This is 2hour introduction to Product AI on Google Cloud Platform. I will cover the basic components in Google’s latest AI service, AI Platform (Unified). I will walk the audience through two end-2-end production pipeline notebook, showing how AI Platform (Unified) is integrated into enterprise level production.
We will take a look at integrating AutoML, custom training for Tensorflow jobs, deployment to cloud instances, serving binaries, custom pre- and post- processing, auto-scaling, containers and debugging deployed models.
The two end-to-end pipelines we will discuss:
* AutoML Image Classification for online prediction
* Custom Training Raw Bytes (image) Classification
For each pipeline, we will deep dive to:
* Step by step sequences.
* Parameter choices.
* CSV and JSONL dataset (input) and prediction (output) formats.

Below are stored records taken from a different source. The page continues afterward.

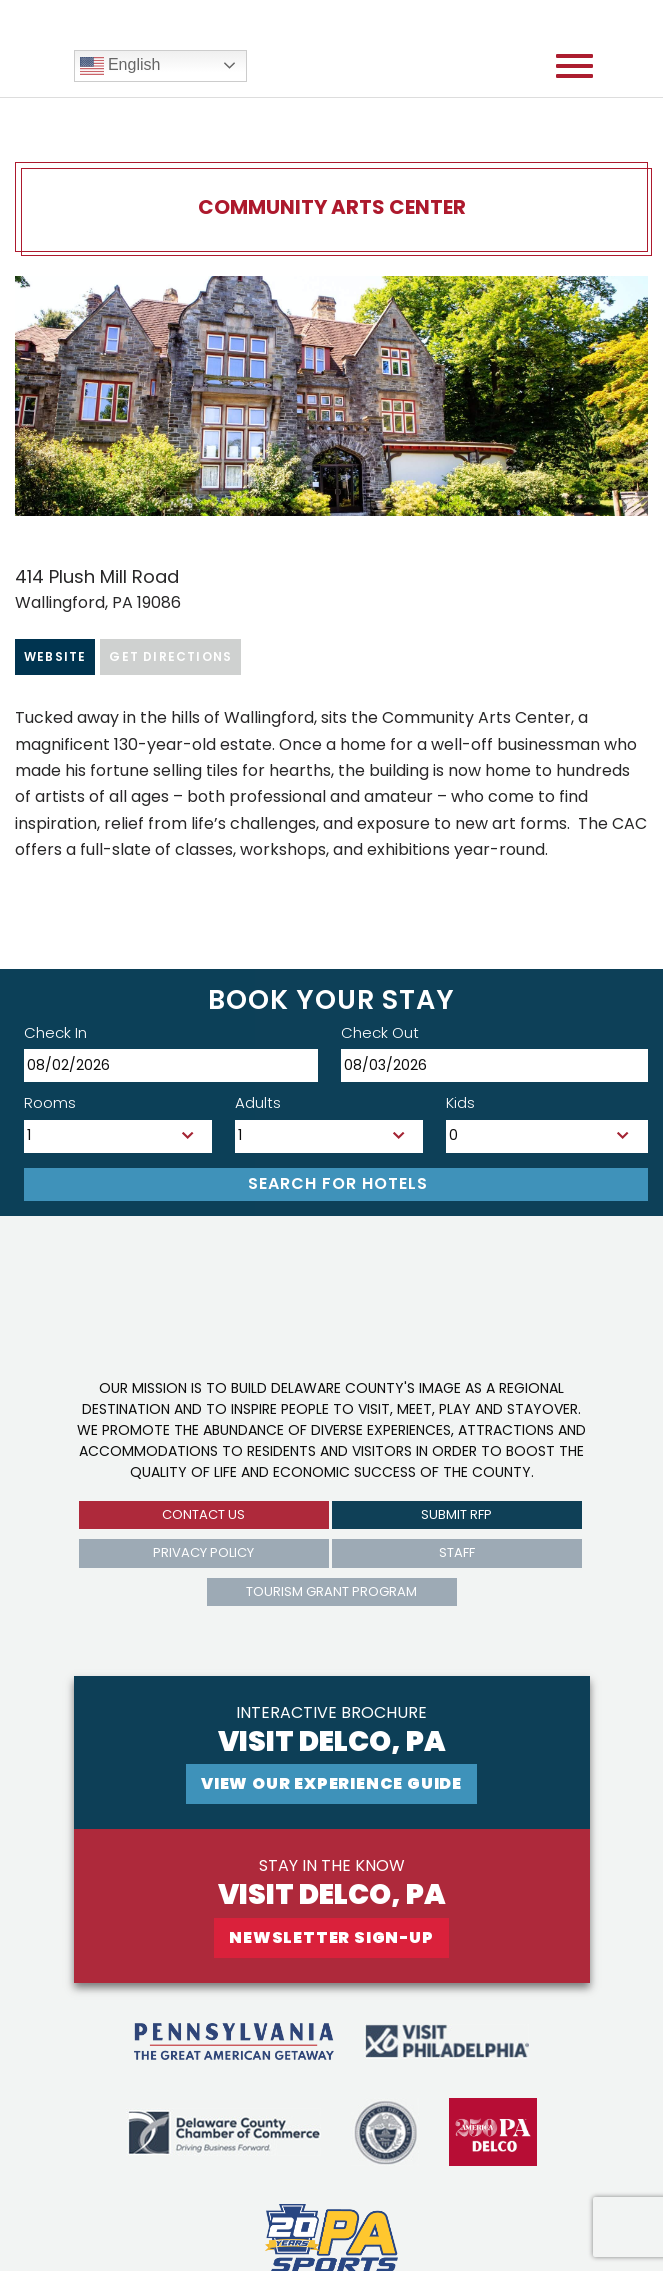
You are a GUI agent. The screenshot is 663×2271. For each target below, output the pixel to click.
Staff (457, 1552)
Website (55, 656)
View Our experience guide (331, 1783)
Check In (55, 1032)
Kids (460, 1102)
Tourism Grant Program (331, 1591)
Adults (258, 1102)
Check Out (380, 1032)
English (120, 66)
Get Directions (170, 656)
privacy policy (203, 1552)
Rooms (50, 1102)
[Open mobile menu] (575, 66)
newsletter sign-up (331, 1937)
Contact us (203, 1514)
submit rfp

* GPU and CPU compute and container selection.
* Single device, multi-device and multi-instance distributed training.
* Instance scaling for prediction
* Opinionated tips and best practices for integration.
Andrew Ferlitsch (Google)
Andrew is a machine learning expert at Google. he educates software engineers in machine learning and artificial intelligence. He is the creator of and oversees the development of the open source project Gap, which is a ML data engineering framework for computer vision. Andrew was formerly a principal research scientist at Sharp Corporation, working on imaging, energy, solar, teleconferencing, digital signage, and autonomous vehicles.